» Extrait à lire:
+--
La recherche et les interventions gouvernementales ont propulsé le Québec au 7e rang mondial dans le domaine de l’intelligence artificielle (IA). La province dépasse ainsi Israël et la France et suit de près la Corée du Sud et l’Allemagne, selon la plus récente étude réalisée par la firme britannique Tortoise Media et dévoilée ce mercredi.

Basé sur 143 indicateurs répartis en 7 catégories, le « Tortoise Global AI Index » classe depuis 2019 les pays selon leurs forces en intelligence artificielle. Commandée par le Forum IA Québec, un organisme à but non lucratif mis sur pied par le gouvernement Legault en 2020, l’étude de Tortoise s’est penchée pour la première fois plus spécifiquement sur le Québec, en comparant la province à 62 autres pays.

« Même Tortoise a été grandement impressionnée par ces données-là, affirme Marie-Paule Jeansonne, PDG du Forum IA Québec. C’est une firme internationale très neutre, qui applique une méthodologie très rigoureuse. »

« Le Québec possède une avance très impressionnante sur de nombreux pays, y compris certains qui font le double de sa taille, confirme Tortoise Medias dans son analyse. Grâce à un écosystème d’IA florissant qui évolue dans les grandes villes du Québec, la province […] a la possibilité d’égaler, voire de surpasser, des pays notables en matière d’IA, de la Corée du Sud à l’Allemagne. »

Intelligence artificielle : le top 10

1. États-Unis 2. Chine 3. Grande-Bretagne 4. Canada 5. Corée du Sud 6. Allemagne 7. Québec 8. Israël 9. Pays-Bas 10. France

Source : Tortoise Global AI Index 2021

Gouvernements en vedette

Avec plus de 800 chercheurs et étudiants en IA, une trentaine de géants technologiques comme Facebook, Google et Microsoft qui y ont ouvert un centre de recherche et un réseau universitaire reconnus mondialement dans ce domaine, il n’est pas surprenant que le Québec ait hérité du cinquième rang mondial dans la catégorie « recherche ».
+--
» Consigne: Recopiez à l'identique le passage de l'extrait sur le classement du Québec en intelligence artificielle compris entre « Basé sur 143 indicateurs » et « à 62 autres pays. », ces deux segments inclus. Appuyez-vous exclusivement sur l'extrait ci-dessus.

» Données fournies:
+--
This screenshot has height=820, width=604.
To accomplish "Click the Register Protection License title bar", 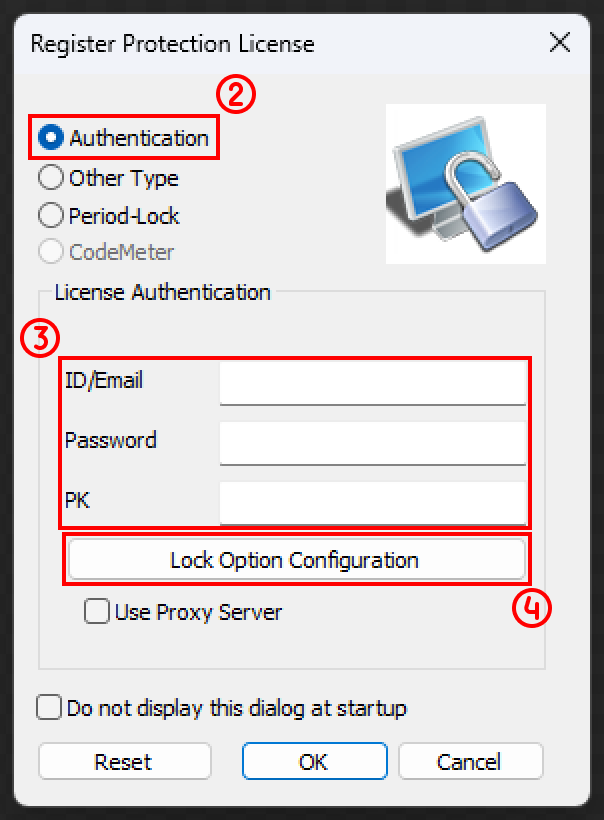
+--
» Réponse attendue:
Basé sur 143 indicateurs répartis en 7 catégories, le « Tortoise Global AI Index » classe depuis 2019 les pays selon leurs forces en intelligence artificielle. Commandée par le Forum IA Québec, un organisme à but non lucratif mis sur pied par le gouvernement Legault en 2020, l’étude de Tortoise s’est penchée pour la première fois plus spécifiquement sur le Québec, en comparant la province à 62 autres pays.